*RECORD EXCERPTS*:
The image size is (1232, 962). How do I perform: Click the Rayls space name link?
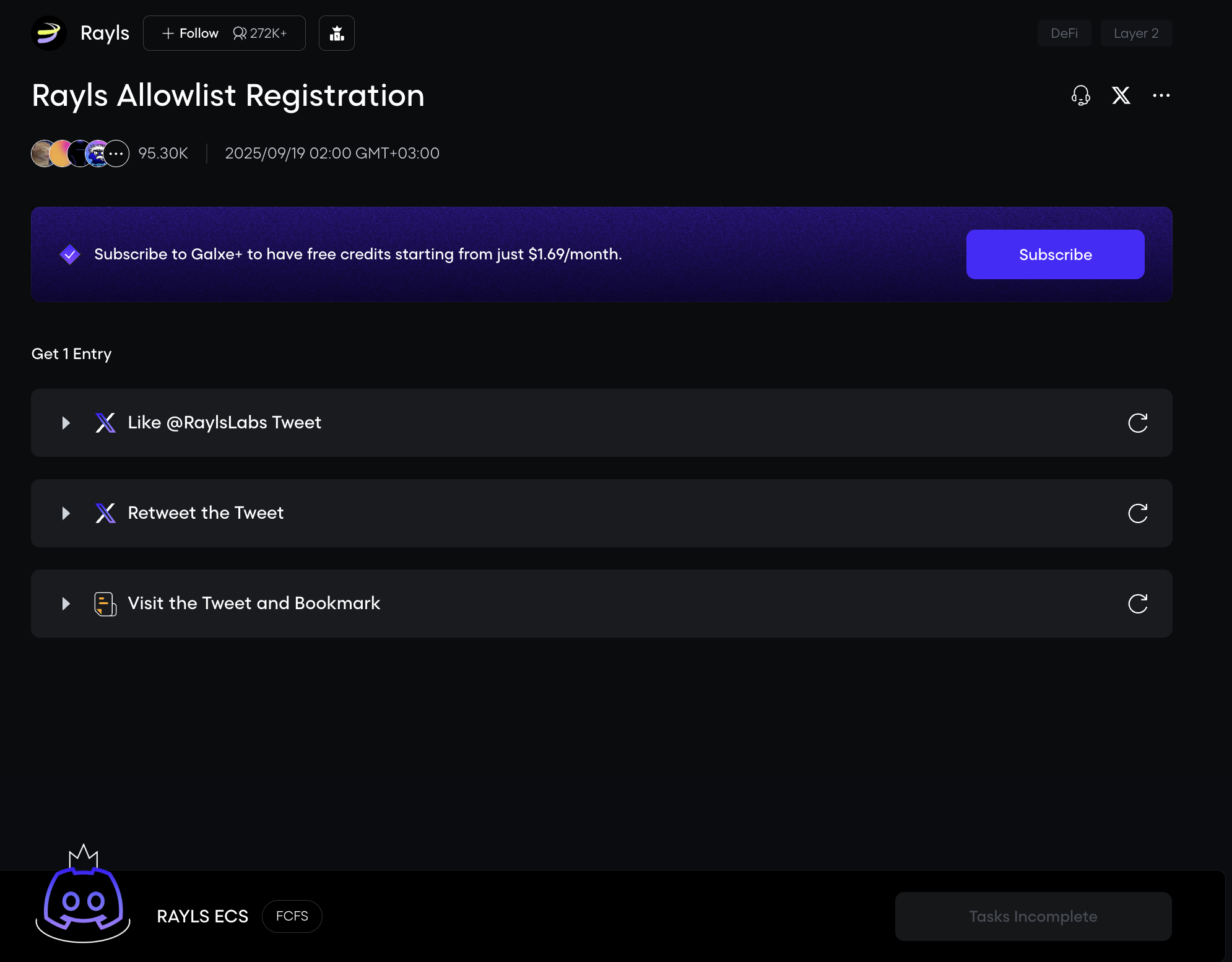105,33
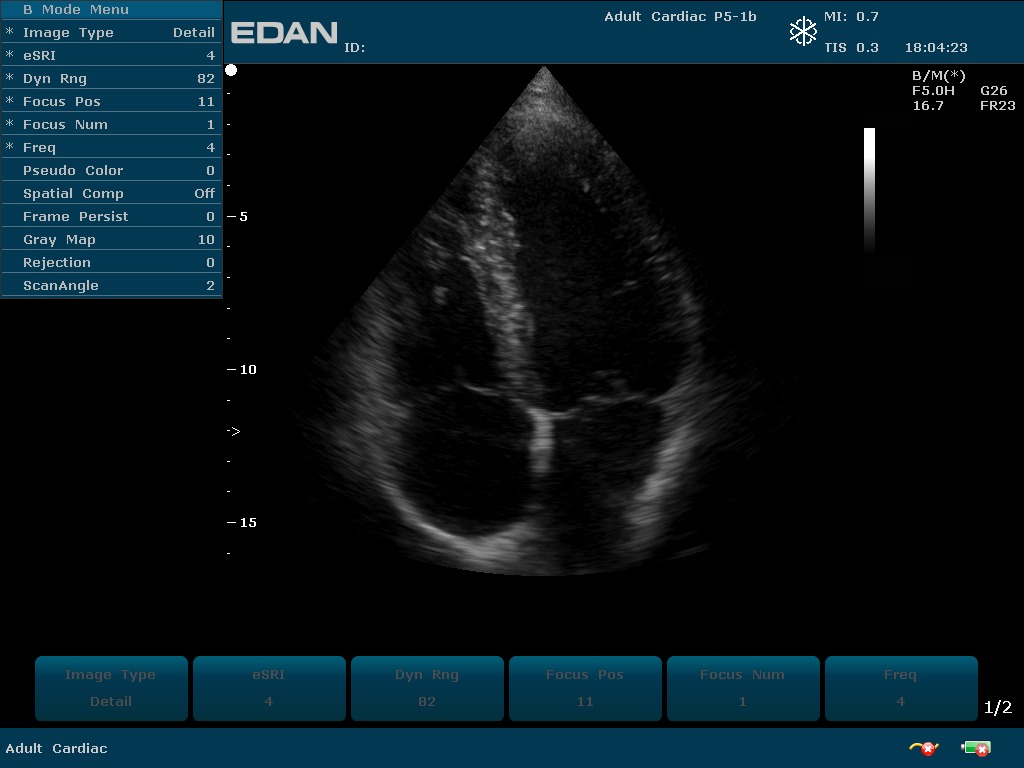1024x768 pixels.
Task: Click the focus position arrow on depth scale
Action: 234,431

*GIVEN INSTRUCTION*: List every line of the listing above that contains the string "Click", matching case exactly.

*WRITTEN SOLUTION*:
The image size is (1232, 962). How do I perform: Click the Rayls space name link?
Task: Click the focus position arrow on depth scale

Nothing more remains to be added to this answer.